Recommendation 17: That all hospitals, particularly those with more than one hundred beds, be strongly encouraged by CMS and AHRQ to implement policies such that the failure to identify a potential organ donor and/or refer such a potential donor to the organ procurement organization in a timely manner be considered a serious medical error. Such events should be investigated and reviewed by hospitals in a manner similar to that for other major adverse healthcare events.
This measure could be added to the sort of physician profile which most facilities currently employ. (See example physician profile Appendix 5, PDF - 139 KB). ACOT expects that this Recommendation will have its greatest impact at those hospitals with trauma centers, as well as those with residency programs and/or academic affiliations.
Recommendation 18: That the Joint Commission on Accreditation of Healthcare Organizations (JCAHO) strengthen its accreditation provisions regarding organ donation, including consideration of treating as a sentinel event the failure of hospitals to identify a potential donor and/or refer a donor to the relevant Organ Procurement Organization in a timely manner. Similar review should be considered by the National Committee on Quality Assurance (NCQA).
JCAHO presently defines and identifies a sentinel event as: An unexpected occurrence involving death or serious physical or psychological injury, or the risk thereof. Serious injury specifically includes loss of limb or function. The phrase, "or the risk thereof" includes any process variation for which a recurrence would carry a significant chance of a serious adverse outcome. Such events are called "sentinel" because they signal the need for immediate investigation and response.
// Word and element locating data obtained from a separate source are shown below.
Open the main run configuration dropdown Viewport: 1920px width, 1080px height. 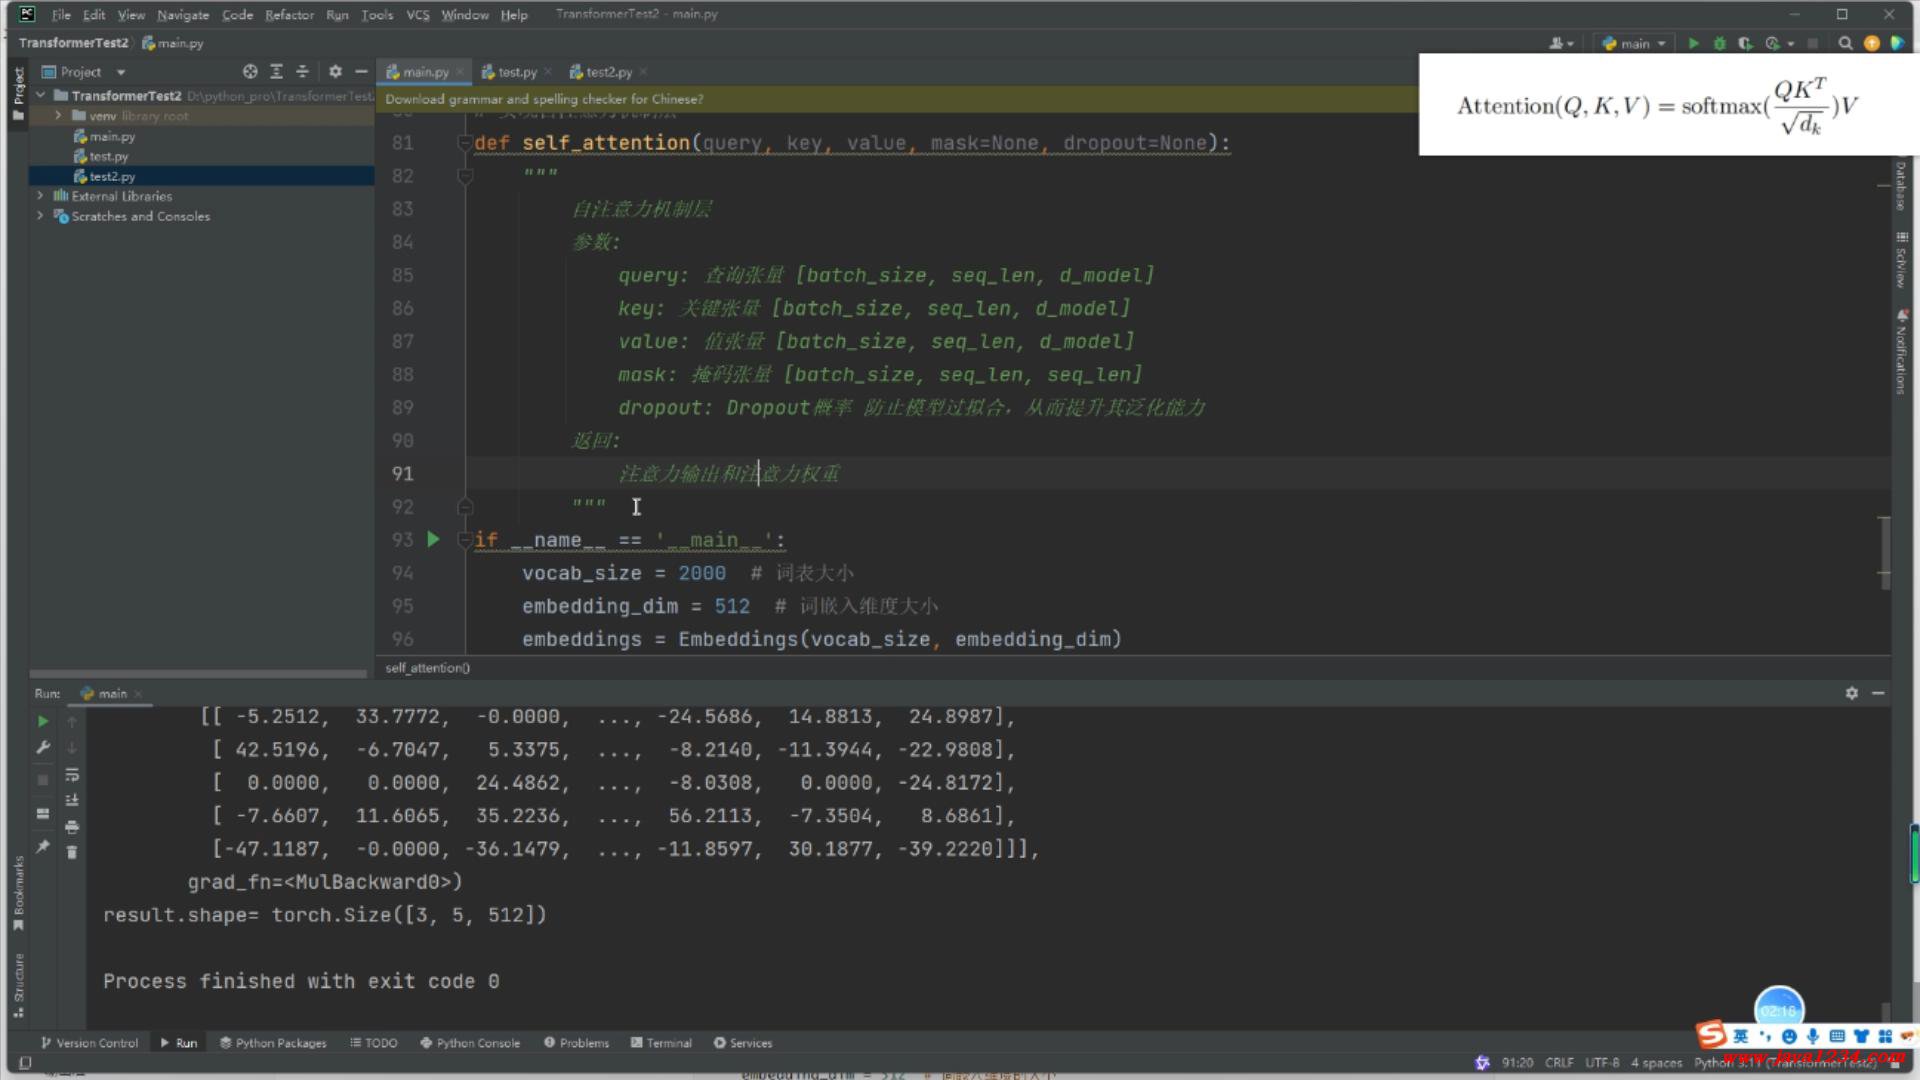[x=1635, y=43]
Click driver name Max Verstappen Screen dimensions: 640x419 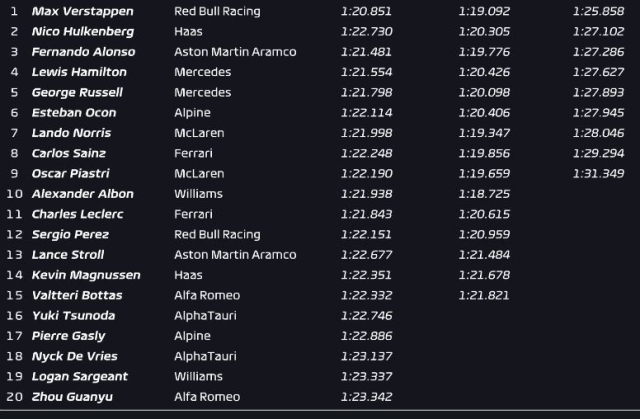point(82,11)
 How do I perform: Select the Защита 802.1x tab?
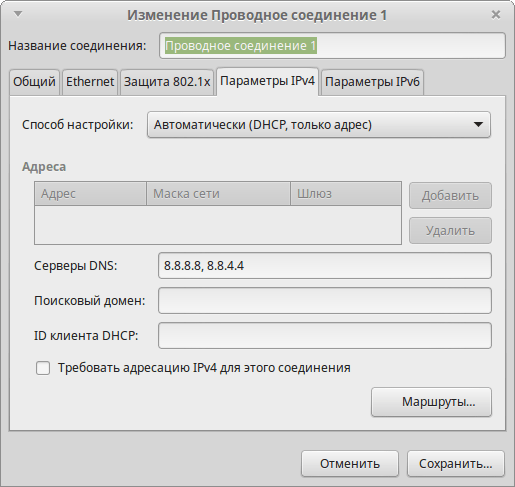(x=167, y=82)
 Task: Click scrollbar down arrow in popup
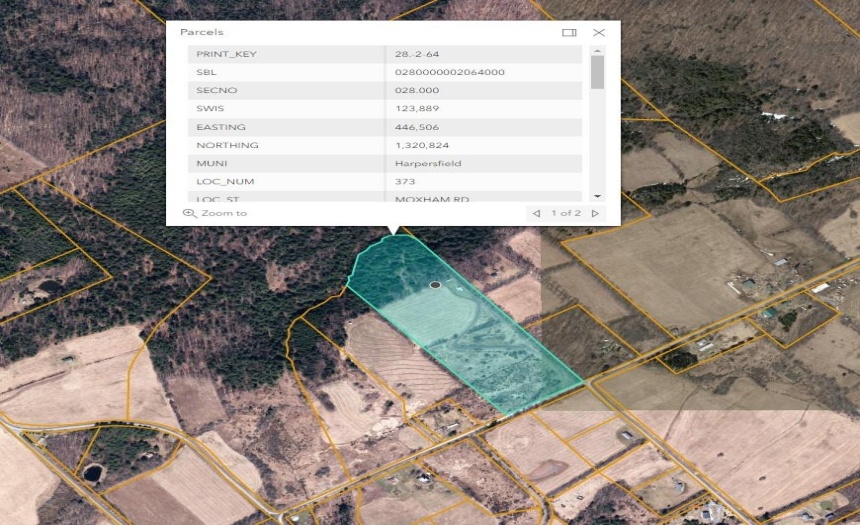pos(597,196)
Failing to identify or refer a potential donor in a timely manner carries the serious risk of that donor's organs not being made available to a potential recipient. Given the shortage of organs and the fact of so many potential recipients dying while awaiting the possibility of transplantation, such a failure would appear to fall within the JCAHO definition of a sentinel event.
Monitoring hospitals for compliance with organ donation standards should become an integral part of the JCAHO hospital survey process. In addition to examination of the standard, the hospital JCAHO survey should include the OPO referral records which are submitted back to the hospital, as well as the supporting documentation of corrective measures or follow-up. There should be a compliance benchmark set (e.g., 90-100%), with anything below that benchmark requiring a gap analysis.